What? The IRS was asking people what they talked to God about? That’s what the headline seemed to say, especially given the fact that there were quotes around those last four words. (Here’s a screenshot.) This sounds even further out of bounds than what we already knew about the IRS targeting conservative groups, I thought.
And then I quickly started questioning the source of this allegation. The headline stated it as a fact, not as a mere allegation. Then I followed the story to its source and realized that it was a lie to make a really bad story sound even worse.
According to the Washington Examiner, during the Friday congressional hearing, Rep. Aaron Schock, R-Ill., said this in an exchange with an IRS witness: “Their question, specifically asked from the IRS to the Coalition for Life of Iowa: ‘Please detail the content of the members of your organization’s prayers.'”
So what was the source of this allegation? According to the Examiner, it was a press release issued by the conservative Thomas More Society. The group produced a report — at the request of Schock, the Republican congressman — and the press release contains this charge: “Further questioning by the IRS requested detailed information about the content of the group’s prayer meetings, educational seminars, and signs their members hold outside Planned Parenthood.” [Emphasis mine]
Somehow, this allegation has changed greatly. It started out that the IRS was allegedly asking about what went on at a group’s prayer meetings, but by the time it became a screaming headline on one of the web’s most popular news sties, it had become a demand to know the “content of their prayers.” That’s dishonest.
The worst part of this is that the truth of this story is already bad enough. The IRS has admitted to treating conservative groups in a radically different way than progressive left groups were treated. Why destroy credibility by claiming something as fact — just because it’s outrageous — when the things you already know are sufficient? In other words, even if you don’t car about the truth, why would you risk destroying your credibility?
I wouldn’t bother belaboring this point if it weren’t so common from people of every political position. People are willing to exaggerate and flat-out lie just because they like an accusation. And if you question them enough to get them to concede that they don’t have the facts the make the charge, they frequently say something like, “Well it sounds like something they would do, doesn’t it?”
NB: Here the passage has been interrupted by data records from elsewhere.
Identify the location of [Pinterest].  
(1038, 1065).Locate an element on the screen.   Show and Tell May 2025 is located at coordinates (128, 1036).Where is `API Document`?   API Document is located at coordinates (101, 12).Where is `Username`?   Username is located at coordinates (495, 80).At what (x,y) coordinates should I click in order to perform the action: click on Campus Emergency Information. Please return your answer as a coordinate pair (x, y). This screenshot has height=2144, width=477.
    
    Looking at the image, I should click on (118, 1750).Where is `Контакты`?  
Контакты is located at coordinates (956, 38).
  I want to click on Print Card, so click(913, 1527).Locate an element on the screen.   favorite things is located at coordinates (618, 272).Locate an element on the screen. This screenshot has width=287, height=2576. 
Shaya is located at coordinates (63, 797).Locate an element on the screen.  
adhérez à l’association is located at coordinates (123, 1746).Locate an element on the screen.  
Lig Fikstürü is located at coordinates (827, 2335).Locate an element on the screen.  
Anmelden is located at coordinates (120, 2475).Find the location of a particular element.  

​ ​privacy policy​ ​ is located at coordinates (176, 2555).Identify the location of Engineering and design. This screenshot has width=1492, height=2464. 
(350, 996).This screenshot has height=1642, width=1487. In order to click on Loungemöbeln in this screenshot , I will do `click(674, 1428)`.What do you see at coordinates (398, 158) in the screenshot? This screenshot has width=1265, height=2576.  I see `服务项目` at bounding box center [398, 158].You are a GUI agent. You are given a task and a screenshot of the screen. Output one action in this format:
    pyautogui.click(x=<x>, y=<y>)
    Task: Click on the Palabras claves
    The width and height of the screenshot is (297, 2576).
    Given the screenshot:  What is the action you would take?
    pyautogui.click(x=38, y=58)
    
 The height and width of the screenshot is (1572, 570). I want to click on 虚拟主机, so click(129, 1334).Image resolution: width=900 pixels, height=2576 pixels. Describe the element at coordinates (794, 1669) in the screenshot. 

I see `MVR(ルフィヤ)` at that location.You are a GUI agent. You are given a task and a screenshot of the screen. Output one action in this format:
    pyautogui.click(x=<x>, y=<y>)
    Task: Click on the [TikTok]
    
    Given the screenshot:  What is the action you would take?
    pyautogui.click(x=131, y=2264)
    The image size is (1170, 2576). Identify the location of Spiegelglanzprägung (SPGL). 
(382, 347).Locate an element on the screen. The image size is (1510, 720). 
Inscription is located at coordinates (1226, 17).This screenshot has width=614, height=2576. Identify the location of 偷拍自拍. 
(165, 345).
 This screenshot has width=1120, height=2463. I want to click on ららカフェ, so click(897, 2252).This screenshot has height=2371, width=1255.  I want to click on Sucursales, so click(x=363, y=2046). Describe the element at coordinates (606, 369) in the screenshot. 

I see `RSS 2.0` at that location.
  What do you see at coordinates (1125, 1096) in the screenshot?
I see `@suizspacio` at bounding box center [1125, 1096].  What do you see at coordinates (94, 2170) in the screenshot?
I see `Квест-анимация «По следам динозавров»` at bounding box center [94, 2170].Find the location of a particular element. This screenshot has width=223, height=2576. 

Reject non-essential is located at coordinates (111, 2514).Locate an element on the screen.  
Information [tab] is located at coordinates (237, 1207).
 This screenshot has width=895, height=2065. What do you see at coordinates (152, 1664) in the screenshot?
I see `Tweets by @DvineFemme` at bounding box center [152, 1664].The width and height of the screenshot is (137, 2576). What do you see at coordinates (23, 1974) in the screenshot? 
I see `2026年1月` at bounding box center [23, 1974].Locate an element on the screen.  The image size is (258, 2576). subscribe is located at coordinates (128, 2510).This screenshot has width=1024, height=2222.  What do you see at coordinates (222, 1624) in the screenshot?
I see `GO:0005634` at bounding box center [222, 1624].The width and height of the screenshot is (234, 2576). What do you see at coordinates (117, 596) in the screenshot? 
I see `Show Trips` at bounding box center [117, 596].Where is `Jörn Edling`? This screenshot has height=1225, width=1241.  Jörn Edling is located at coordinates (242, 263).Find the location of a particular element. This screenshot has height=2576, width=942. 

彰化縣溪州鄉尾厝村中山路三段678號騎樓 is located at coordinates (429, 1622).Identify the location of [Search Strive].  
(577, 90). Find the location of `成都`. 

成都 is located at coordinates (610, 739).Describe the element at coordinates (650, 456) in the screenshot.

The Drudge Report ran an inaccurate and misleading headline. The Washington Examiner — which was Drudge’s source — at least attributed the statement to a congressman. The congressman just stated something as fact which was somewhat similar to what was in a press release of a group which wrote an advocacy report for him. Everyone involved in that chain was more interested in promoting a political position than in being fair or accurate. Unfortunately, this is par for the course these days — and you see this kind of slippery disregard for truth from all sorts of people who are eager to push an agenda, from various points of view.
In this particular case, it was conservative activists who were dishonest. If the shoe were on the other foot, it would have been progressive leftists or even libertarians or those of some other political point of view.
If you see a headline or if someone tells you something that closely matches your worldview and your assumptions about people you don’t like — but it happens to be something that can’t be confirmed — question yourself very carefully and ask whether you’re interested in the truth or in making a cheap political point even though you can’t confirm the truth.
If you’re interested in truth and fairness, don’t repeat such stories. Simple.